0
0
PytorchHow-ToBeginner · 4 min read

How to Use CosineAnnealingLR in PyTorch for Learning Rate Scheduling

Use torch.optim.lr_scheduler.CosineAnnealingLR by passing your optimizer, the total number of iterations (T_max), and optionally the minimum learning rate (eta_min). It adjusts the learning rate following a cosine curve, helping your model converge smoothly.
📐

Syntax

The CosineAnnealingLR scheduler requires these main parameters:

  • optimizer: The optimizer whose learning rate you want to schedule.
  • T_max: The number of iterations (usually epochs) for one cosine cycle.
  • eta_min (optional): The minimum learning rate value after annealing, default is 0.
  • last_epoch (optional): The index of last epoch, default is -1 to start fresh.

This scheduler updates the learning rate each epoch or step to follow a cosine decay from the initial learning rate down to eta_min.

python
torch.optim.lr_scheduler.CosineAnnealingLR(optimizer, T_max, eta_min=0, last_epoch=-1)
💻

Example

This example shows how to use CosineAnnealingLR with a simple optimizer and print the learning rate for each epoch over 10 epochs.

python
import torch
import torch.nn as nn
import torch.optim as optim

# Dummy model
model = nn.Linear(10, 2)

# Optimizer with initial lr 0.1
optimizer = optim.SGD(model.parameters(), lr=0.1)

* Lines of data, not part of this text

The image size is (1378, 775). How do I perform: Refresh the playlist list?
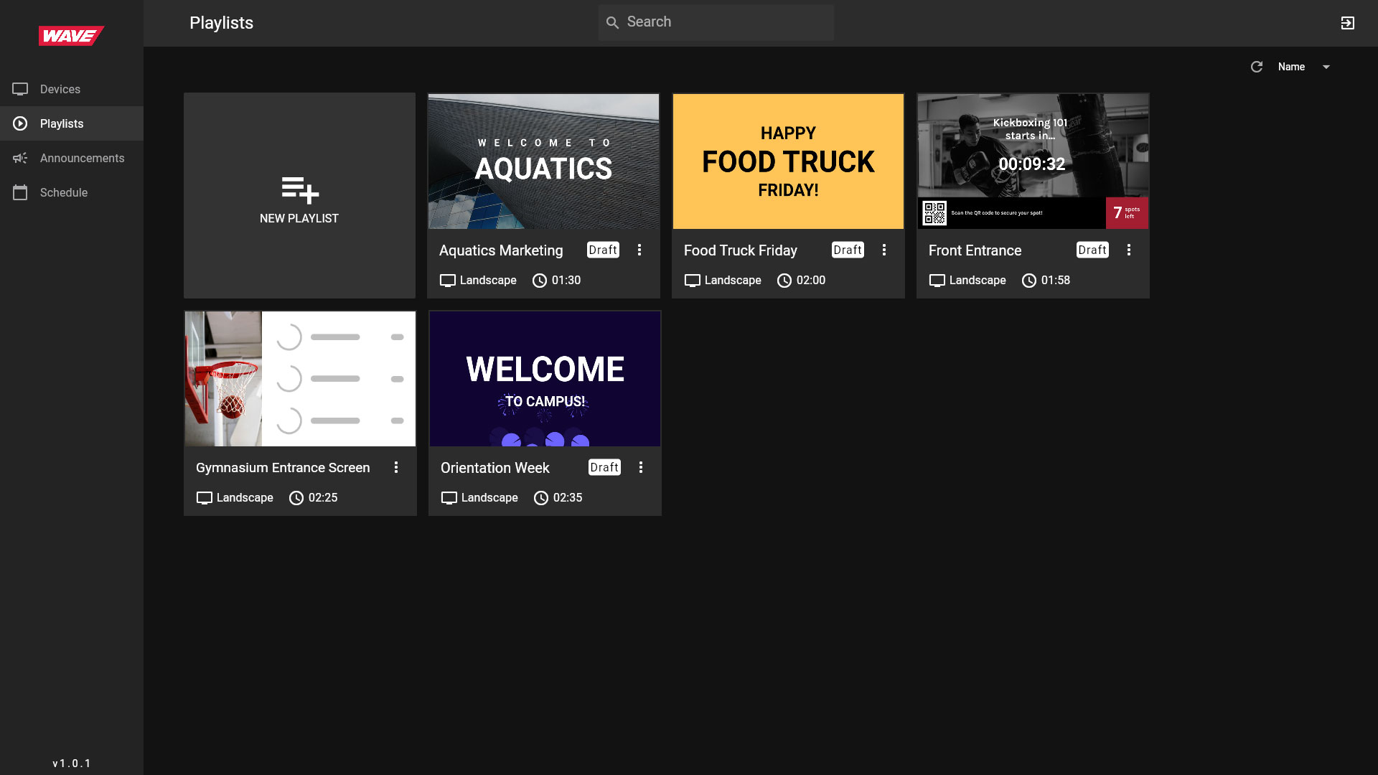click(x=1257, y=67)
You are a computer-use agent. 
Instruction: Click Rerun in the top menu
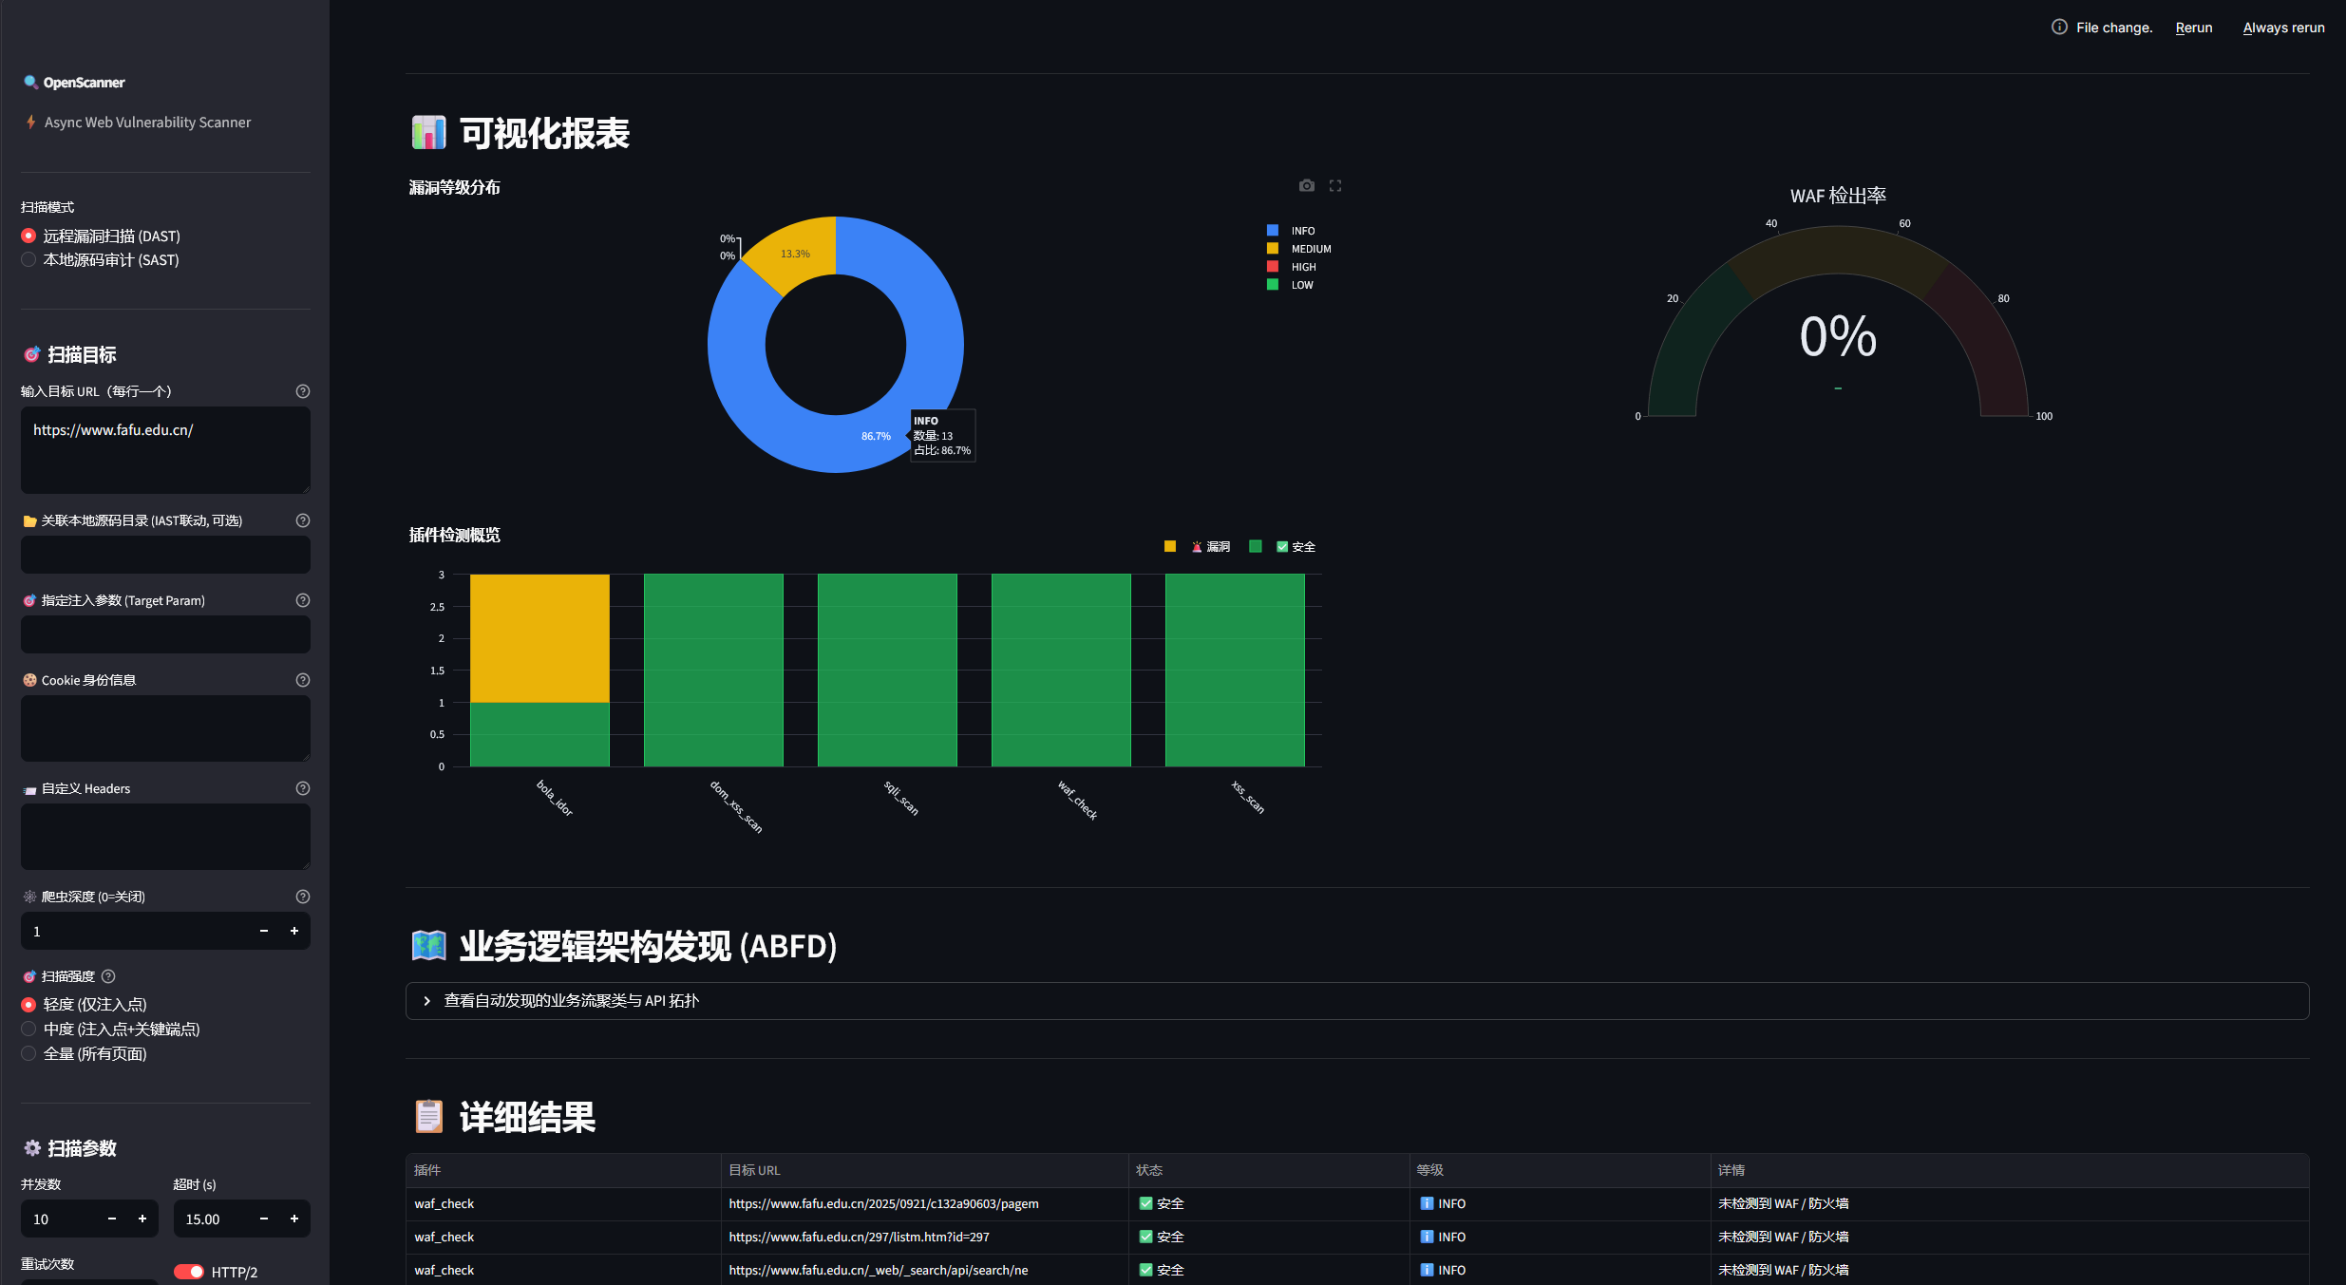[x=2193, y=27]
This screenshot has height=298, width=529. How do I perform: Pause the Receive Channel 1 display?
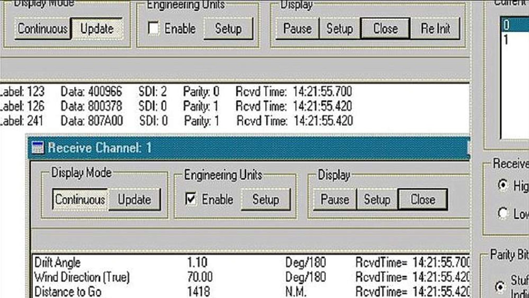[335, 199]
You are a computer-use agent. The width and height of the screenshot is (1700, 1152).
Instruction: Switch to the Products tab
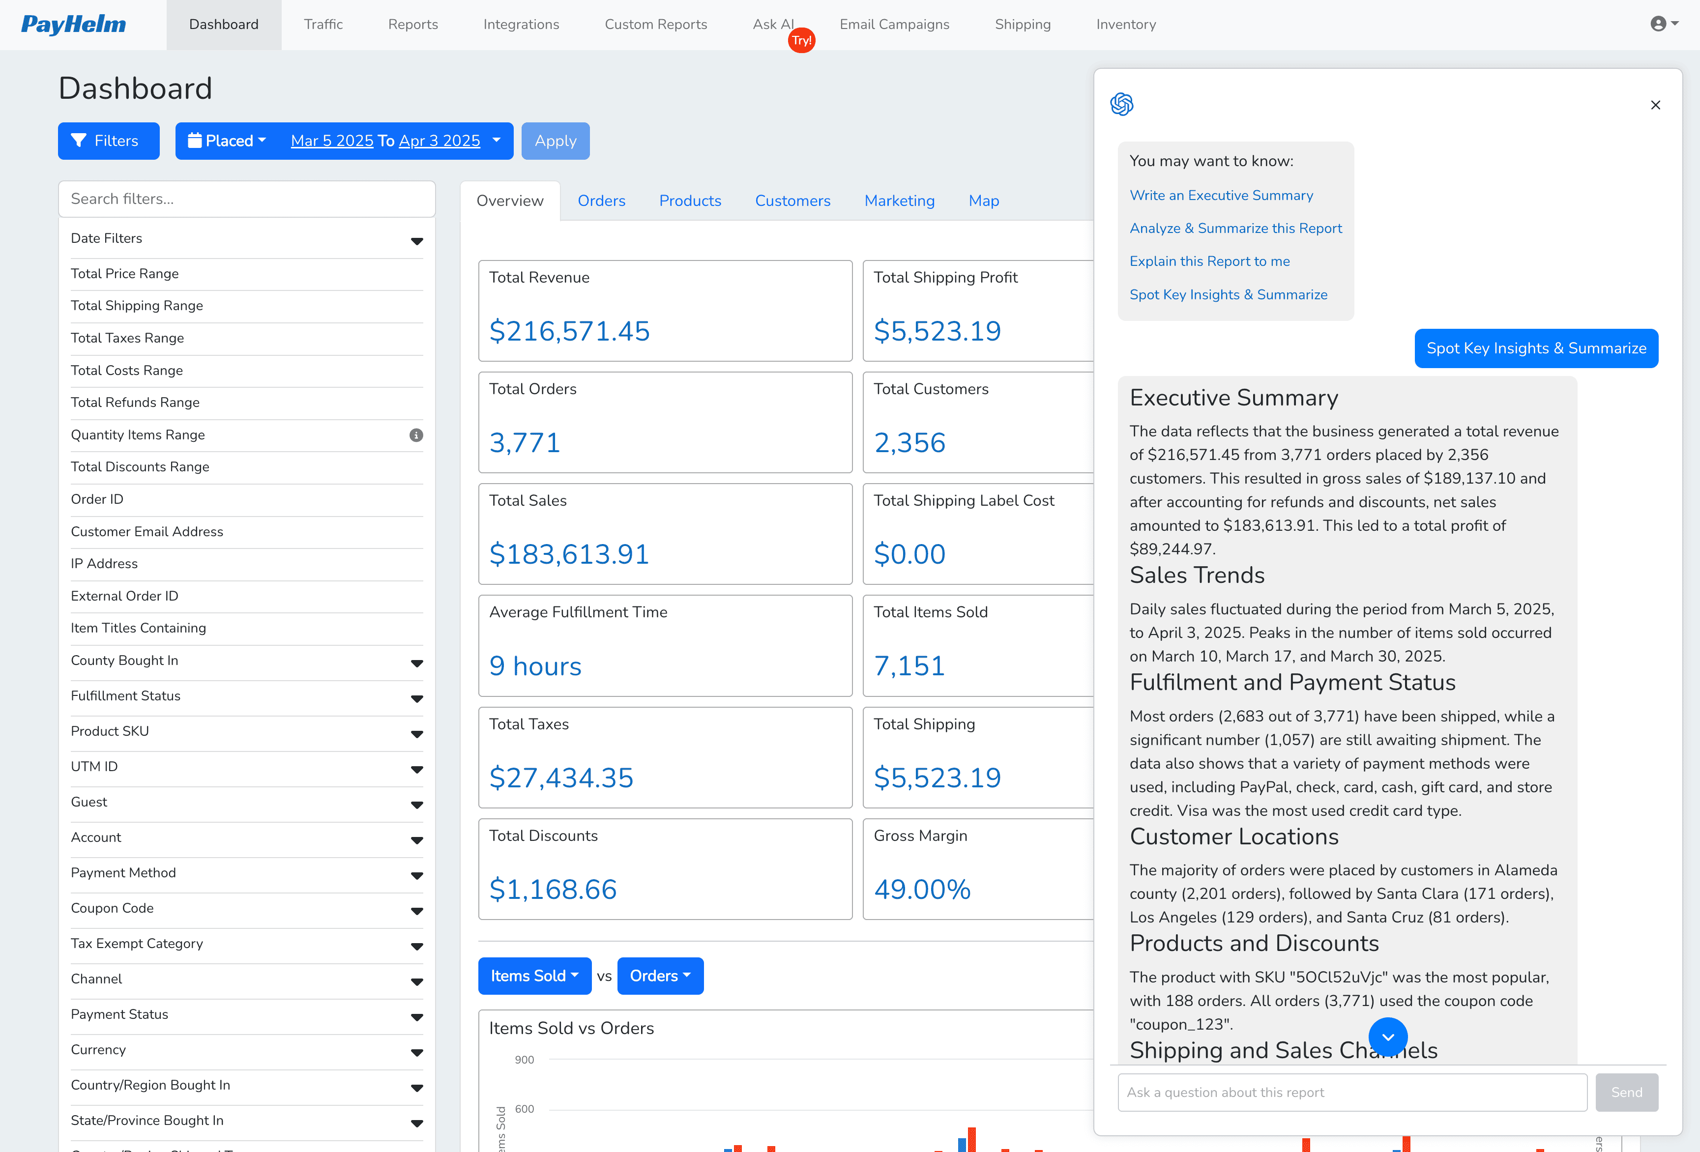pyautogui.click(x=690, y=200)
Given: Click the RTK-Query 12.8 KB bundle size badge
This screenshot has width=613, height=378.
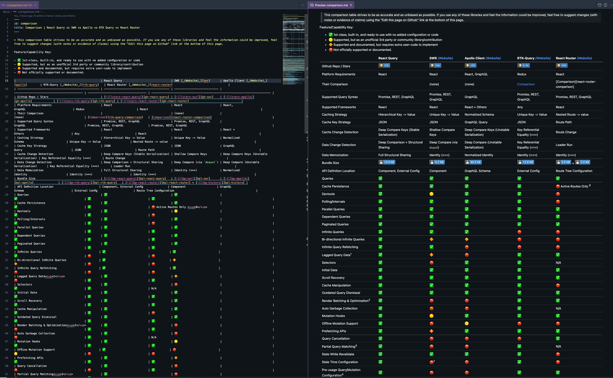Looking at the screenshot, I should [x=526, y=162].
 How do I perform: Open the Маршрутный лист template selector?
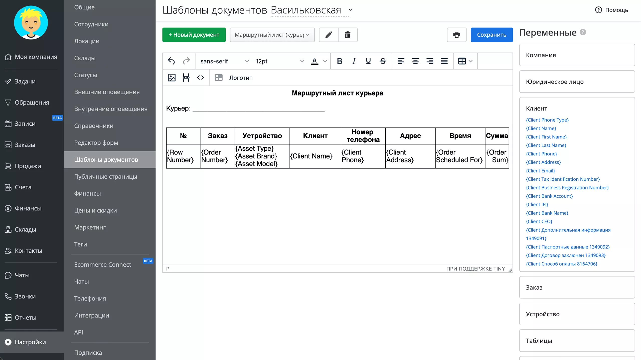click(272, 35)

# CosineAnnealingLR scheduler for 10 epochs
scheduler = optim.lr_scheduler.CosineAnnealingLR(optimizer, T_max=10, eta_min=0.01)

for epoch in range(10):
    # Training step would go here
    optimizer.step()
    # Print current learning rate
    lr = optimizer.param_groups[0]['lr']
    print(f"Epoch {epoch+1}: Learning Rate = {lr:.5f}")
    # Step the scheduler
    scheduler.step()
Output
Epoch 1: Learning Rate = 0.10000 Epoch 2: Learning Rate = 0.08545 Epoch 3: Learning Rate = 0.04755 Epoch 4: Learning Rate = 0.01455 Epoch 5: Learning Rate = 0.01000 Epoch 6: Learning Rate = 0.01455 Epoch 7: Learning Rate = 0.04755 Epoch 8: Learning Rate = 0.08545 Epoch 9: Learning Rate = 0.10000 Epoch 10: Learning Rate = 0.08545
⚠️

Common Pitfalls

  • Not calling scheduler.step() each epoch: The learning rate won't update without this call.
  • Confusing optimizer.step() and scheduler.step() order: Always call optimizer.step() before scheduler.step() in each epoch.
  • Setting T_max incorrectly: It should match the number of epochs or iterations for one cosine cycle; otherwise, the schedule won't behave as expected.
  • Ignoring eta_min: If you want a minimum learning rate above zero, set eta_min explicitly.
python
import torch.optim as optim

# Wrong order example
optimizer = optim.SGD(model.parameters(), lr=0.1)
scheduler = optim.lr_scheduler.CosineAnnealingLR(optimizer, T_max=10)

for epoch in range(10):
    scheduler.step()  # Wrong: scheduler.step() before optimizer.step()
    optimizer.step()
📊

Quick Reference

Summary tips for using CosineAnnealingLR:

  • Initialize with your optimizer and total epochs (T_max).
  • Call optimizer.step() before scheduler.step() each epoch.
  • Set eta_min if you want a minimum learning rate above zero.
  • Use this scheduler to smoothly reduce learning rate and potentially improve training stability.

Key Takeaways

Use CosineAnnealingLR to smoothly decrease learning rate following a cosine curve.
Always call optimizer.step() before scheduler.step() each epoch.
Set T_max to the number of epochs for one full cosine cycle.
Optionally set eta_min to define the minimum learning rate.
Not calling scheduler.step() each epoch prevents learning rate updates.